Wellington Finalizes New Biz Hour Rules With Changes

Wellington businesses located within 300 feet of homes can now open an hour earlier and stay open an hour later after members of the Wellington Village Council gave final approval Tuesday to new rules governing hours of operation.

But last-minute changes divided council members, who debated for more than an hour over requiring businesses to come before the council for hours beyond 2 a.m. and whether to hold professional offices to the same rules.

“This is to protect our residents and be fair and balanced with our business community,” Councilman Matt Willhite said.

Businesses within 300 feet of homes have long been restricted to operating hours between 6 a.m. and 11 p.m., though the rule went largely unenforced. The ordinance will now allow businesses to open at 5 a.m. and stay open until midnight.

Outdoor activity, however, will remain limited to between 6 a.m. and 11 p.m.

Any business looking to operate outside those hours will have to apply for a permit and pay a $500 fee, but council members voted to include a 60-day grace period during which the fee will be waived for existing businesses.

On the ordinance’s first reading, the decision to allow for extended hours was left to the village’s growth management director. But Willhite said he thought the council should decide which businesses could operate beyond 2 a.m.

“I think 2 a.m. is a reasonable hour for most businesses to be open,” he said. “Beyond that, I think they should come before the council.”

But Vice Mayor Howard Coates noted that Wellington was trying to make the process easier.

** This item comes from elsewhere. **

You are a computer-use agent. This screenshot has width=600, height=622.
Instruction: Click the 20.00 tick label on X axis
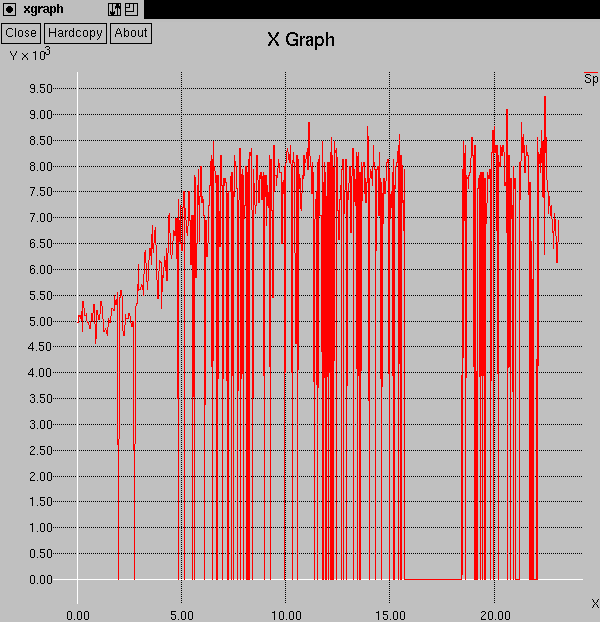pyautogui.click(x=494, y=615)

“The whole idea in [changing the rules] was to avoid these types of things coming back to the council,” he said. “That’s why we are relying on our growth management director to decide.”

Coates also noted that making businesses come before the council creates uncertainty.

“Not only will businesses that operate 24 hours have to come back for a permit, but they will also have to subject themselves to the political uncertainties of what this council might do with one business versus another business.”

Coates said that council members had agreed to add criteria for businesses looking to stay open late so as to avoid having to come before the council.

“I was hoping that by applying the criteria we’ve set out, we will get consistent applications,” he said. “I don’t have a problem with extraordinary circumstances coming before us, but I think we’re just going to mess this up and create more uncertainty.”

But Willhite said that leaving the decision to an employee could also lead to inconsistency. “We get inconsistent opinions from time to time,” he said.

Another issue was an exemption in the rules for professional offices. Coates asked how those businesses are defined and controlled. “Even if they are in an office, they may not be traditional businesses,” Coates said.

Growth Management Director Tim Stillings said the business is defined by its operation. “It doesn’t matter what type of structure they are in,” he said. “It matters what type of business they are operating.”

Coates asked why professional business offices were exempt from the new ordinance.

“As I see it, there is a distinction between being able to go into your office and work all night versus having the doors open for clients and customers,” he said. “What we’re trying to do is protect the ability of [someone] to be in their office all night long. Can they do that as long as the doors aren’t open for business?”

Stillings said the ordinance did not specify whether customers were in the office.

“It doesn’t differentiate between whether you’re open for business or not,” Stillings said. “It simply says you have to be operating the business. If the lights are on and you’re in checking your e-mail, you’re effectively operating your business.”

The exemption was made, Stillings said, because staff didn’t think professional offices would generate enough noise to be a concern. “We felt the office uses didn’t have a negative impact on those adjacent residential spaces,” he said.

Coates was concerned the loophole could be exploited.

“When you have a business that is considered a traditional office use, like a doctor, lawyer or accountant, I agree with you,” he said. “But this is an area that is ripe for potential exploitation.”

If clients are allowed to visit the offices, Coates said he felt there could be a noise concern.

“There is the potential for it to be a problem if you have a high intensity of clients coming to the office in the middle of the night,” he said.

Coates didn’t believe professional business offices should be treated any differently.

“I’m all for protecting the professional who wants to be in the office working all night long,” he said. “But I don’t see any reason that an office should be protected any more than a restaurant or drugstore. You could have increased activity at night with noise from people driving to and from the place of business.”

Councilwoman Anne Gerwig said that council members had assured several business owners on first reading that professional office space wouldn’t be affected.

“I’m not comfortable with us [removing the exemption] without letting them have a chance to speak,” she said. “You can see how there would be circumstances that there would be someone there besides yourself, and you may be doing more than checking your e-mail.”

She made a motion to table the item until the next meeting. The motion was seconded by Coates, but failed 3-2.

Coates asked Stillings whether professional business offices within 300 feet of homes could operate 24 hours under the current code, and Stillings said they could not.

Willhite made a motion to tweak the ordinance to limit outdoor activity to 6 a.m. to 11 p.m., to remove the exemption for professional office space and to require businesses looking to operate beyond 2 a.m. to come before the council.

Councilman John Greene seconded, and the motion passed 3-2 with Coates and Gerwig opposed.

Gerwig requested that all professional business offices within 300 feet of homes be notified that they must now get a permit to operate past midnight.

“I want them to know so they can come in during the grace period,” she said.

Village Manager Paul Schofield said staff would send out notices.


ABOVE: The Wellington Village Council.